## [What is being asked]
Output every record verbatim, and omit each picture.

## [Material for the task]
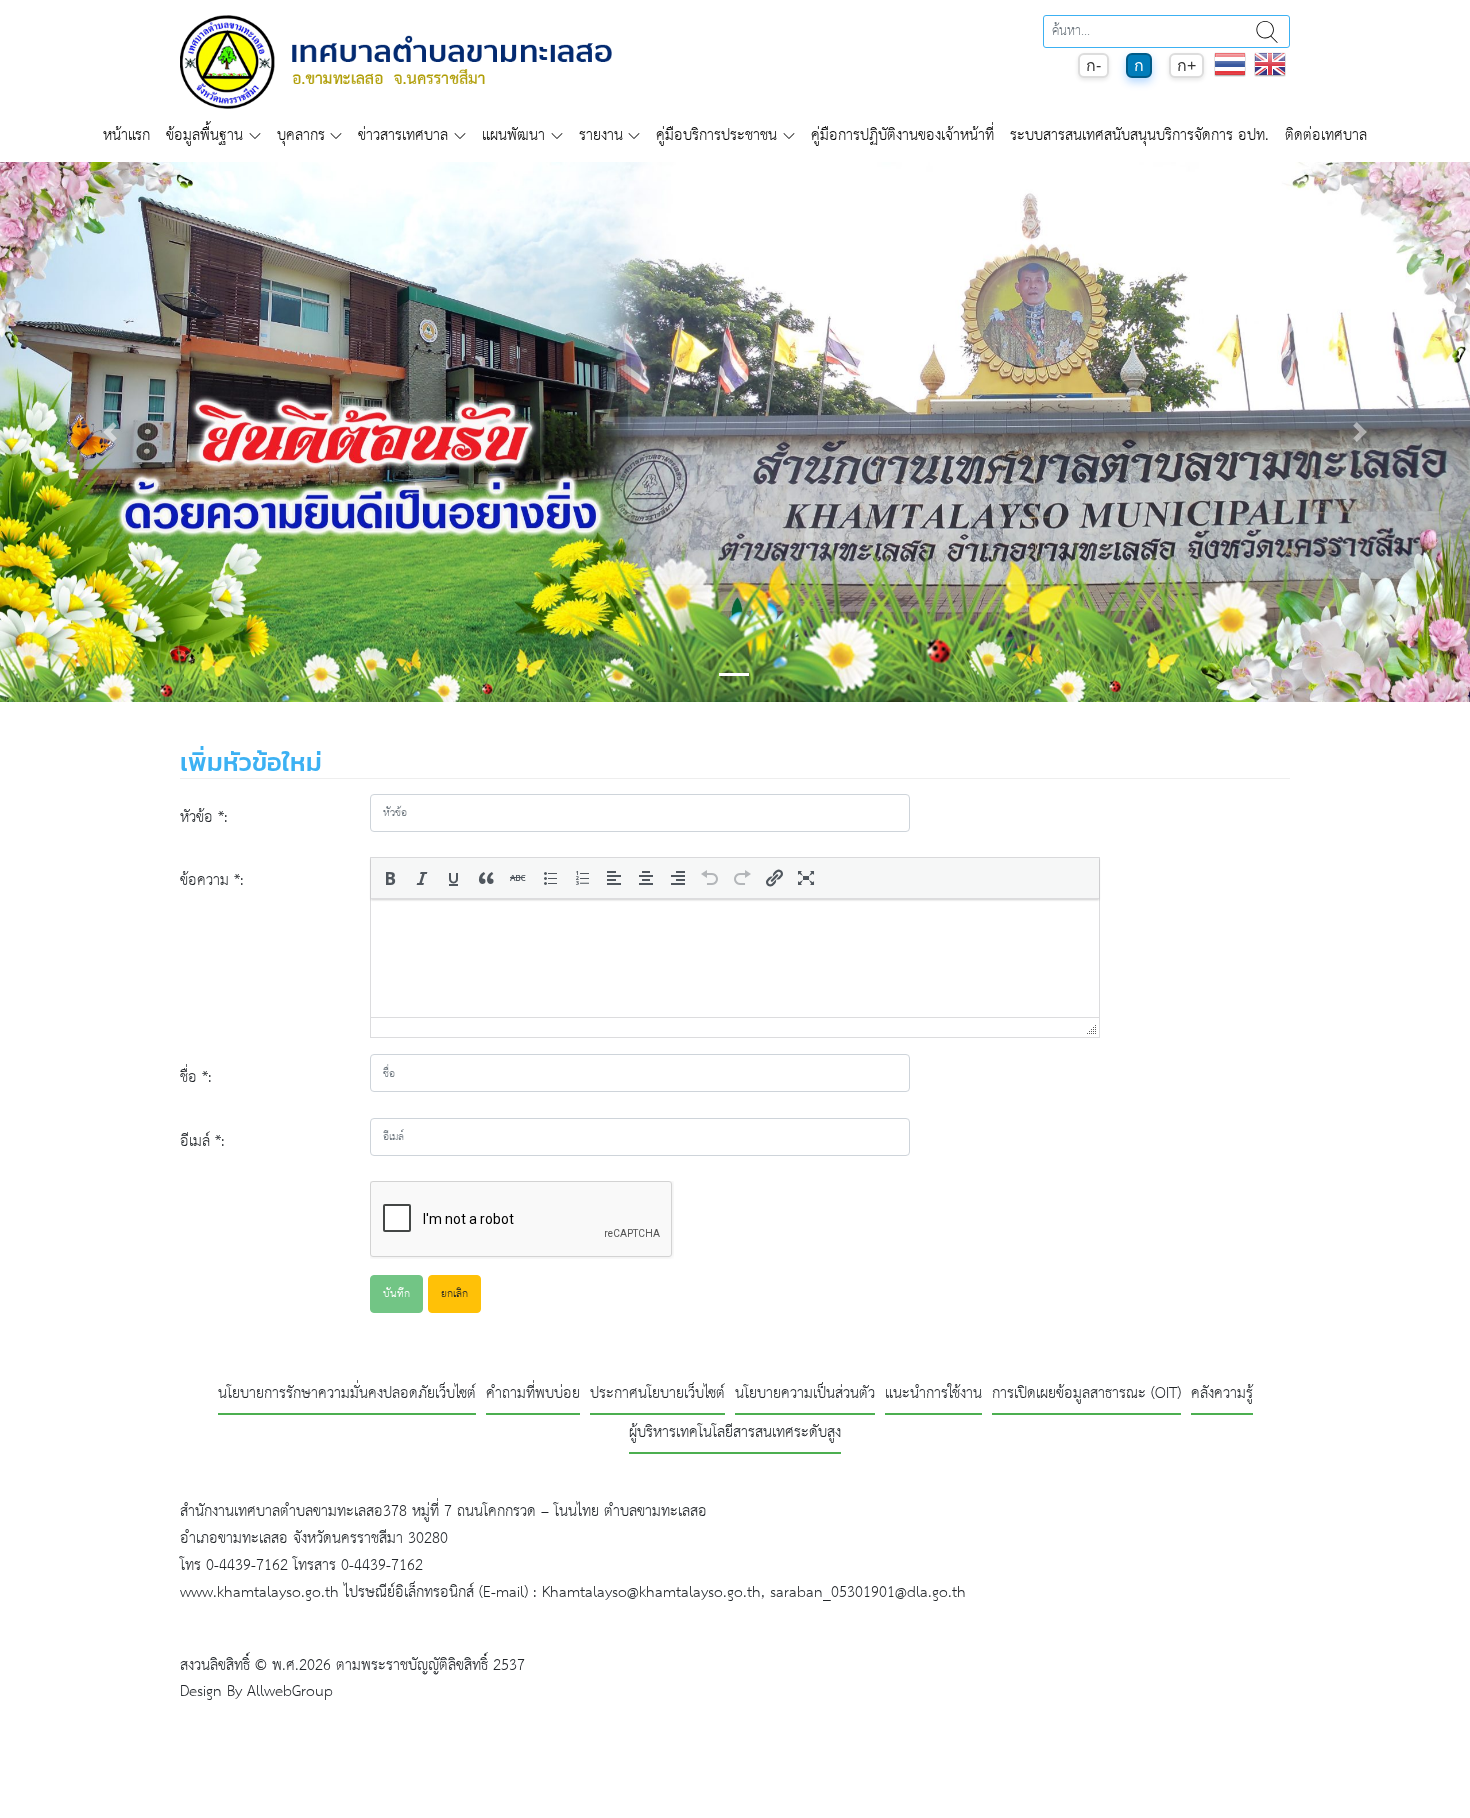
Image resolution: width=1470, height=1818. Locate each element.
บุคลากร (301, 135)
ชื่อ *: (196, 1077)
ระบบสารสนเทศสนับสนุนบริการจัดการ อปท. (1139, 135)
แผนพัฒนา (513, 135)
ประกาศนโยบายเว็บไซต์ (657, 1394)
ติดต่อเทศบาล (1326, 135)
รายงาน (601, 135)
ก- (1093, 65)
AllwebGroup (290, 1691)
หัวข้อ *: (204, 817)
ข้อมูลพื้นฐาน (204, 135)
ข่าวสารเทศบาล (403, 135)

## [Task answer]
Image resolution: width=1470, height=1818. Locate each element.
บุคลากร (301, 135)
ชื่อ *: (196, 1077)
ระบบสารสนเทศสนับสนุนบริการจัดการ อปท. (1139, 135)
แผนพัฒนา (513, 135)
ประกาศนโยบายเว็บไซต์ (657, 1394)
ติดต่อเทศบาล (1326, 135)
รายงาน (601, 135)
ก- (1093, 65)
AllwebGroup (290, 1691)
หัวข้อ *: (204, 817)
ข้อมูลพื้นฐาน (204, 135)
ข่าวสารเทศบาล (403, 135)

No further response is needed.